Growing up in the south, liberalism has always felt like an identity that I’ve needed to explain to others instead of having it be an accepted part of what makes me who I am.
See, I grew up in the “liberal safe haven” that is Davidson, North Carolina. My small town was comprised of gender-neutral bathrooms (even during the House Bill 2 scare), organic coffee shops, and rainbow flags that decorated my neighbor’s house.
However, if I were to drive less than half a mile past the town limits, I would be encroached upon by confederate flags and "Trump 2016" bumper stickers. Even in my own family stood the regular church-going, Republicans.
Thus, I developed a hidden identity, a sort of “don’t ask, don’t tell” mindset due to being blue in an overwhelmingly red state and blue in a red household.

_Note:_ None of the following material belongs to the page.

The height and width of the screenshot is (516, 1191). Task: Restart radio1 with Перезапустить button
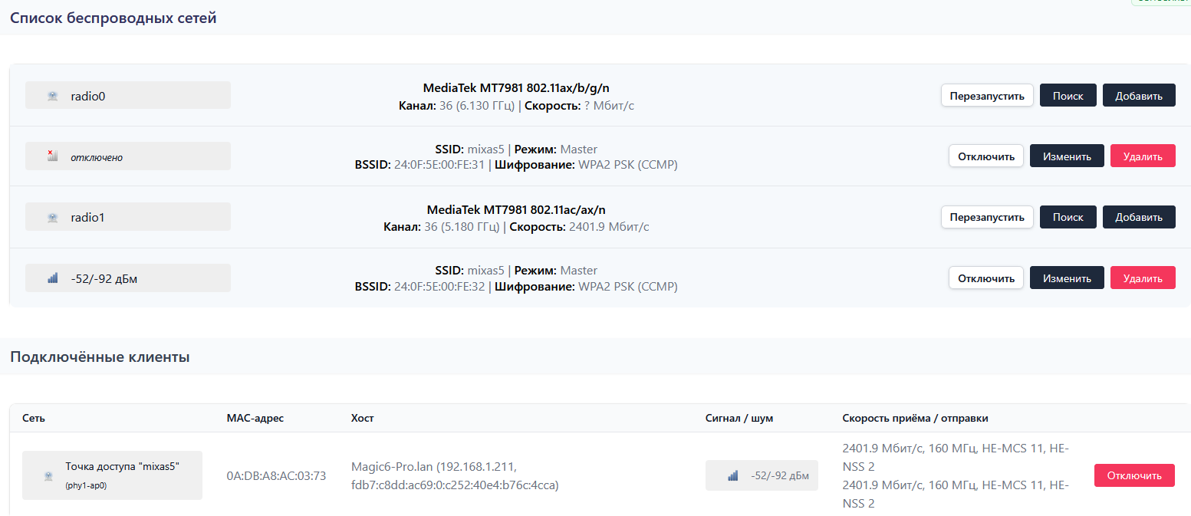[x=986, y=217]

When identifying as a liberal in the South, you’re confronted with the constant reminder that you don’t quite fit in.
“On a daily basis, liberals who have made homes, formed friendships, and participated in the civic life of conservative towns and cities are confronted with unsettling reminders that they’re different, and they’ve found myriad ways to take that truth in stride.”
Since I’m part of the minority, most of my friends were naturally part of the majority. Sure, we still fulfilled that stereotypical “teenager” role of shopping or watching sub-par romantic comedies together, but when it came to anything substantive, that is where I always felt a sense of ostracism from the place in which I grew up.
By surrounding myself with those whose values and lifestyles were so different from mine, home always had a slightly different connotation to me.
“We are constantly reminded [that] we aren’t quite like everyone else: from the churches we do or don’t attend to our purchases and media preferences, to our loyalties at the ballot box”
Your home never truly feels like home because you’re frequently reminded about all of the ways that you’re different from your neighbors. While I still am blue in a red state, I stand as this purple color—a mix of my identity and what I silence in order to acclimate myself to the society in which I live.
Yes, I still love my family, friends, and that “small town southern charm,” but moving to college, I find comfort in being around those who respect and encourage my thoughts and beliefs.